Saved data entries

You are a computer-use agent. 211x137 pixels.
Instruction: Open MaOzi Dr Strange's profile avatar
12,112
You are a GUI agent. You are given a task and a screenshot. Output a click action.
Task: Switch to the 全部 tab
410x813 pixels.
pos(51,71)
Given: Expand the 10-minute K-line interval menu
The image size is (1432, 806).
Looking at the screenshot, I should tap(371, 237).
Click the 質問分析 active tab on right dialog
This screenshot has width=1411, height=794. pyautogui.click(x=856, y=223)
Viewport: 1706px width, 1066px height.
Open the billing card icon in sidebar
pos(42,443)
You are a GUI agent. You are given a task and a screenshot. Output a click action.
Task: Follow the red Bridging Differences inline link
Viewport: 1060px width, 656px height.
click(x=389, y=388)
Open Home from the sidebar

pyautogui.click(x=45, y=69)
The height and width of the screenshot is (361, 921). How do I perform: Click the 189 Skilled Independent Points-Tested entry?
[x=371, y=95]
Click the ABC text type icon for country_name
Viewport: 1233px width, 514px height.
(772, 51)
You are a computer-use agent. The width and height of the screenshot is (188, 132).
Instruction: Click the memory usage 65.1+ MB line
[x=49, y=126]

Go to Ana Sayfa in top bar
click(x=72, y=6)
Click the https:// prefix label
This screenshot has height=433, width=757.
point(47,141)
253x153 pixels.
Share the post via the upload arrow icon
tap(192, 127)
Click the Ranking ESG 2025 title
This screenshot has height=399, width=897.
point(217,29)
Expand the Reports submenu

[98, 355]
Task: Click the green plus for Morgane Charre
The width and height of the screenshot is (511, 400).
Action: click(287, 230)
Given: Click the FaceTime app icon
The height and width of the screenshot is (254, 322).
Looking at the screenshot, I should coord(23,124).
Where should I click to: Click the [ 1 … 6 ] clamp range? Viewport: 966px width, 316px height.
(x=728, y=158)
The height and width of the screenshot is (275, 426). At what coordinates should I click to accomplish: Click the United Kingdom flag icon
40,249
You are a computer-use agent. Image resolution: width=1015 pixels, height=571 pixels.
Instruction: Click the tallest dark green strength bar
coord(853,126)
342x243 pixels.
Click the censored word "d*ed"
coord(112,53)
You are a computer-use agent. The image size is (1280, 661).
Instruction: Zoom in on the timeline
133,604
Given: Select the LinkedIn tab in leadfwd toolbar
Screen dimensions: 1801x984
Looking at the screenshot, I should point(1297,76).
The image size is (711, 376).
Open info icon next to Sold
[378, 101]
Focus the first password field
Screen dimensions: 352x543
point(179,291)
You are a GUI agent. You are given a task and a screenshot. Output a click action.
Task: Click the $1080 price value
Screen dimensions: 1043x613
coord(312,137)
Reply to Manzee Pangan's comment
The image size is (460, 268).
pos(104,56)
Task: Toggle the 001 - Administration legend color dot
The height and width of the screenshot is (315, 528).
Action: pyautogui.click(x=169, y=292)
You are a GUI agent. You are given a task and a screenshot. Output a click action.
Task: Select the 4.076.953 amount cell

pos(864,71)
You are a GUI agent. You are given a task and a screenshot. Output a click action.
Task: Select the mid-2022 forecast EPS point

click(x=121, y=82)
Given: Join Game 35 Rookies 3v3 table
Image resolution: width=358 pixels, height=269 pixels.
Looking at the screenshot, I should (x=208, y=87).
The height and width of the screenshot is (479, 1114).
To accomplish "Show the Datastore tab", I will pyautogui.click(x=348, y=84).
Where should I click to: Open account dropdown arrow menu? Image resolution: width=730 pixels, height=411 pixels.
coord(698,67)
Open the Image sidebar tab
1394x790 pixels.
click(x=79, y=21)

Task details
Rewrite the items above with "desktop automation agent" substituted for every "computer-use agent", leaving everything else unchanged.

Written response
You are a desktop automation agent. 211x137 pixels.
Instruction: Open MaOzi Dr Strange's profile avatar
12,112
You are a GUI agent. You are given a task and a screenshot. Output a click action.
Task: Switch to the 全部 tab
410x813 pixels.
pos(51,71)
Given: Expand the 10-minute K-line interval menu
The image size is (1432, 806).
Looking at the screenshot, I should tap(371, 237).
Click the 質問分析 active tab on right dialog
This screenshot has width=1411, height=794. pyautogui.click(x=856, y=223)
Viewport: 1706px width, 1066px height.
Open the billing card icon in sidebar
pos(42,443)
You are a GUI agent. You are given a task and a screenshot. Output a click action.
Task: Follow the red Bridging Differences inline link
Viewport: 1060px width, 656px height.
click(x=389, y=388)
Open Home from the sidebar

pyautogui.click(x=45, y=69)
The height and width of the screenshot is (361, 921). How do I perform: Click the 189 Skilled Independent Points-Tested entry?
[x=371, y=95]
Click the ABC text type icon for country_name
Viewport: 1233px width, 514px height.
(772, 51)
You are a desktop automation agent. The width and height of the screenshot is (188, 132).
Instruction: Click the memory usage 65.1+ MB line
[x=49, y=126]

Go to Ana Sayfa in top bar
click(x=72, y=6)
Click the https:// prefix label
This screenshot has height=433, width=757.
point(47,141)
253x153 pixels.
Share the post via the upload arrow icon
tap(192, 127)
Click the Ranking ESG 2025 title
This screenshot has height=399, width=897.
point(217,29)
Expand the Reports submenu

[98, 355]
Task: Click the green plus for Morgane Charre
The width and height of the screenshot is (511, 400).
Action: click(287, 230)
Given: Click the FaceTime app icon
The height and width of the screenshot is (254, 322).
Looking at the screenshot, I should coord(23,124).
Where should I click to: Click the [ 1 … 6 ] clamp range? Viewport: 966px width, 316px height.
(x=728, y=158)
The height and width of the screenshot is (275, 426). At what coordinates should I click to accomplish: Click the United Kingdom flag icon
40,249
You are a desktop automation agent. Image resolution: width=1015 pixels, height=571 pixels.
Instruction: Click the tallest dark green strength bar
coord(853,126)
342x243 pixels.
Click the censored word "d*ed"
coord(112,53)
You are a desktop automation agent. The image size is (1280, 661).
Instruction: Zoom in on the timeline
133,604
Given: Select the LinkedIn tab in leadfwd toolbar
Screen dimensions: 1801x984
Looking at the screenshot, I should point(1297,76).
The image size is (711, 376).
Open info icon next to Sold
[378, 101]
Focus the first password field
Screen dimensions: 352x543
point(179,291)
You are a GUI agent. You are given a task and a screenshot. Output a click action.
Task: Click the $1080 price value
Screen dimensions: 1043x613
coord(312,137)
Reply to Manzee Pangan's comment
The image size is (460, 268).
pos(104,56)
Task: Toggle the 001 - Administration legend color dot
The height and width of the screenshot is (315, 528).
Action: pyautogui.click(x=169, y=292)
You are a GUI agent. You are given a task and a screenshot. Output a click action.
Task: Select the 4.076.953 amount cell

pos(864,71)
You are a GUI agent. You are given a task and a screenshot. Output a click action.
Task: Select the mid-2022 forecast EPS point

click(x=121, y=82)
Given: Join Game 35 Rookies 3v3 table
Image resolution: width=358 pixels, height=269 pixels.
Looking at the screenshot, I should (x=208, y=87).
The height and width of the screenshot is (479, 1114).
To accomplish "Show the Datastore tab", I will pyautogui.click(x=348, y=84).
Where should I click to: Open account dropdown arrow menu? Image resolution: width=730 pixels, height=411 pixels.
coord(698,67)
Open the Image sidebar tab
1394x790 pixels.
click(x=79, y=21)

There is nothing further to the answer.